How many social media applications do you use? A typical smartphone user fiddles with at least three (Facebook, Instagram, and we can include WhatsApp too) a day. However, you know many other services of the same kind are out there, don’t you?
Talking about social media, we can’t ignore Reddit. It is a news segregation and discussion website. With more than 300 million users, the service is sixth popular in the world according to StatCounter.
As a Reddit user with an Android phone, it is hard to overlook the official application. Though there are a few third-party apps to access the service, millions prefer the original one on the Play Store. Nonetheless, a few days ago, a gruesome concern about the official app has popped up.

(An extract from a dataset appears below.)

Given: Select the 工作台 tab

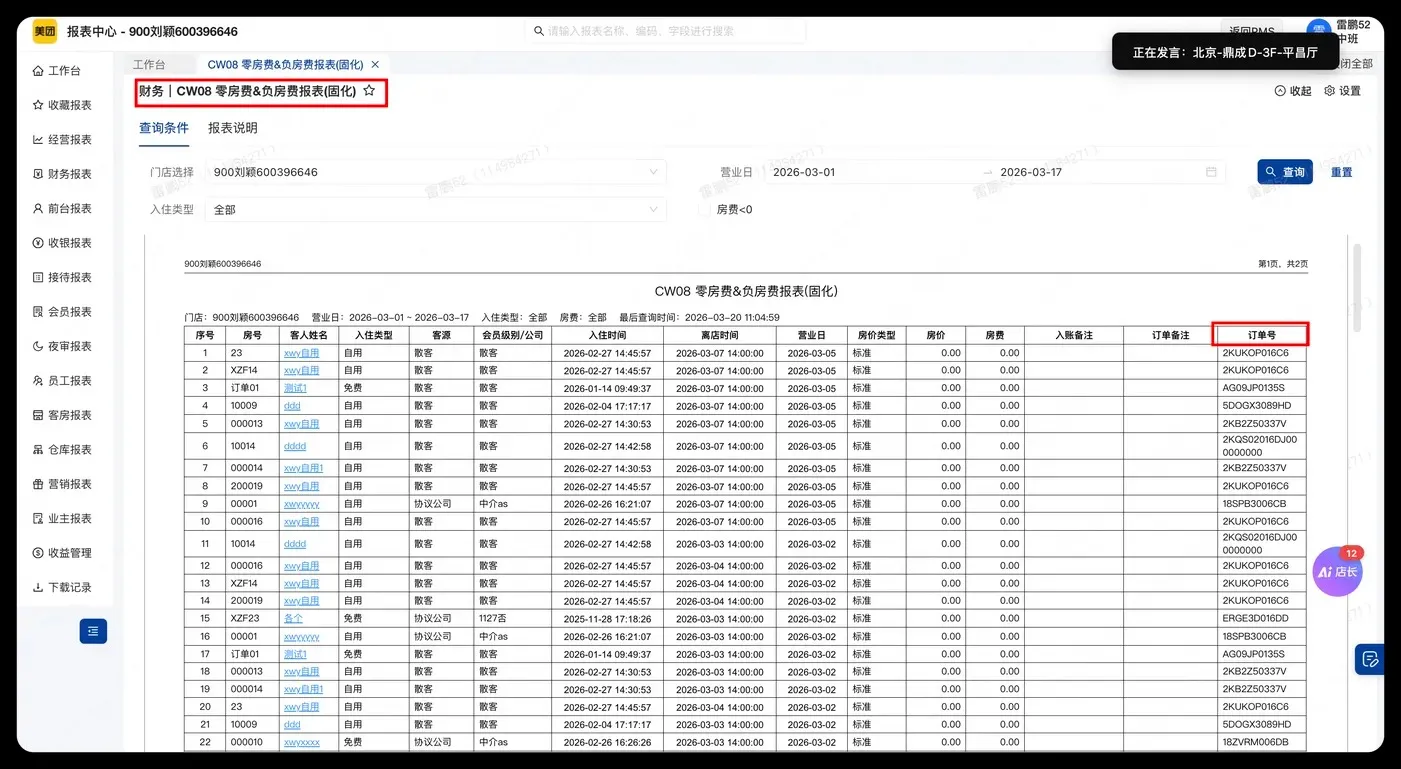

A programmer named Eric Urban published an article that deals with the image compression mechanism of Android Reddit app. In it, he describes how the whole procedure may leak the images you don’t want to share.
His investigation began when he noticed an image with a ghost effect on Reddit. By contacting the author, he could get access to the original image. Apparently, it didn’t have the odd ghostly image on the top.
After communicating with the user who posted, Urban got to know the extra artefact came from another image taken at the same time of the posted one. The Reddit app seems to have combined both.
Being a programmer, Urban went on investigating further. After decompiling the APK file of the application, he got to know it uses progressive JPEGs. In case you are not aware, that’s actually a way of displaying images which ‘fades in’ in succession to form the whole.
Progressive JPEGs are used to compress images so that they become visible even with low speed internet connections. Coming back to the investigation, he even duplicated the issue by creating an image with the ghost effect.
And according to him, the first image you saw is the combination of two JPEG files spliced together at an arbitrary point. If it keeps on happening, chances are you will accidentally leak images that you don’t want to share.
With all that being said, he couldn’t find out what code would be responsible for compression before the upload. And, he failed to spot another image with the same issue on Reddit too. So, we hope the problem isn’t widespread.